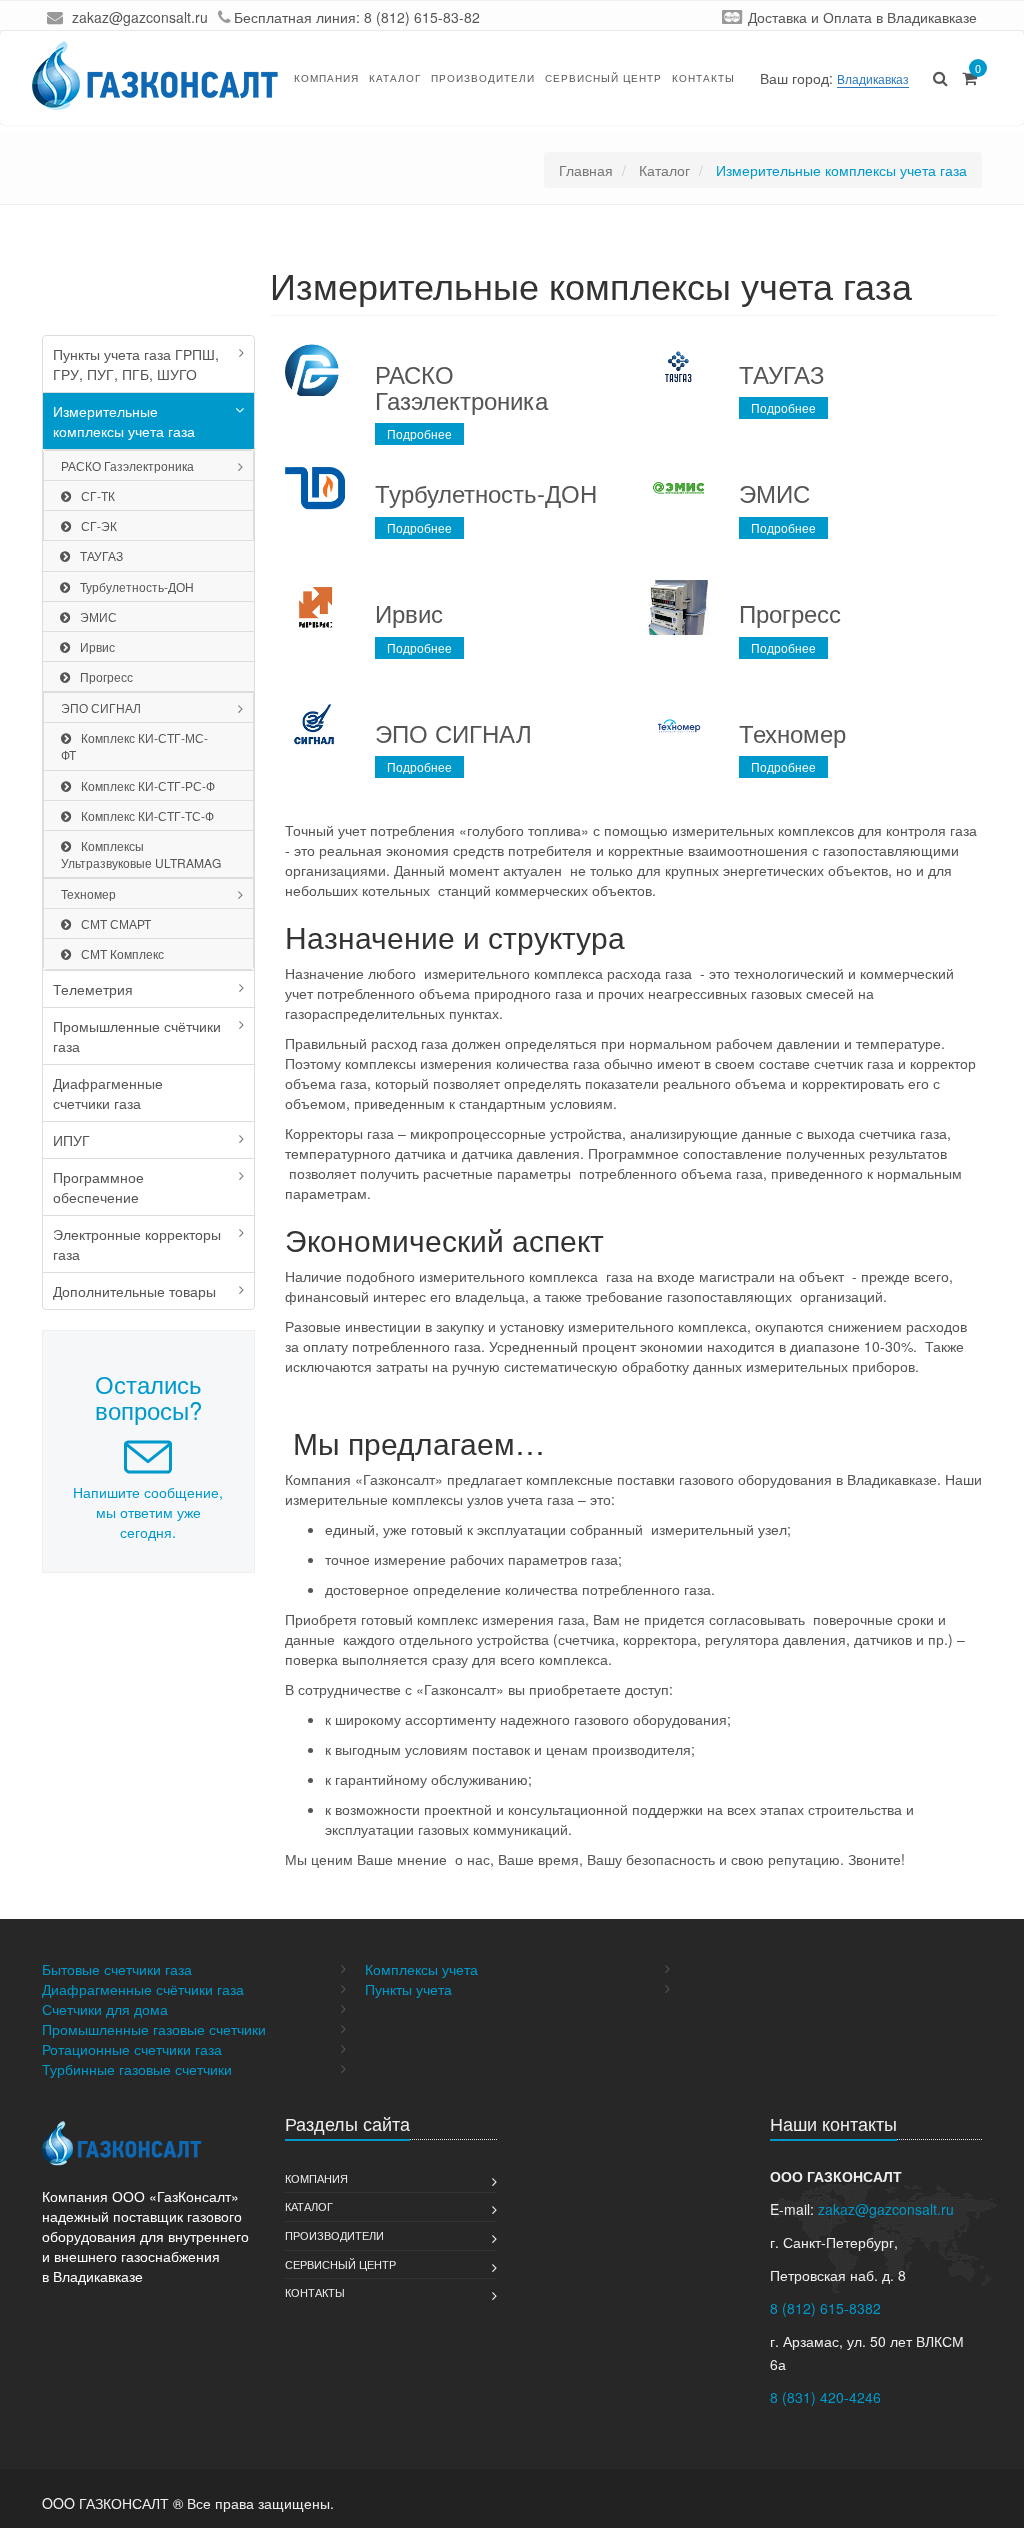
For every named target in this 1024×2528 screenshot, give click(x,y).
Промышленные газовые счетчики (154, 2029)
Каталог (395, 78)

...

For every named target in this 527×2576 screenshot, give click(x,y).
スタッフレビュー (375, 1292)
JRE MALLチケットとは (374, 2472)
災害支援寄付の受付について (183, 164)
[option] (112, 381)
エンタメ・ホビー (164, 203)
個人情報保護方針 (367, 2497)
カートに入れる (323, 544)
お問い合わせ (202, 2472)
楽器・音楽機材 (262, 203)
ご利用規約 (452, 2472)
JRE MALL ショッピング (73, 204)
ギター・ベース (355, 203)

◆ **ACTION ITEM**
Give the number of lines in the records that contain the string "target", with no other output.

◆ **WRITTEN SOLUTION**
2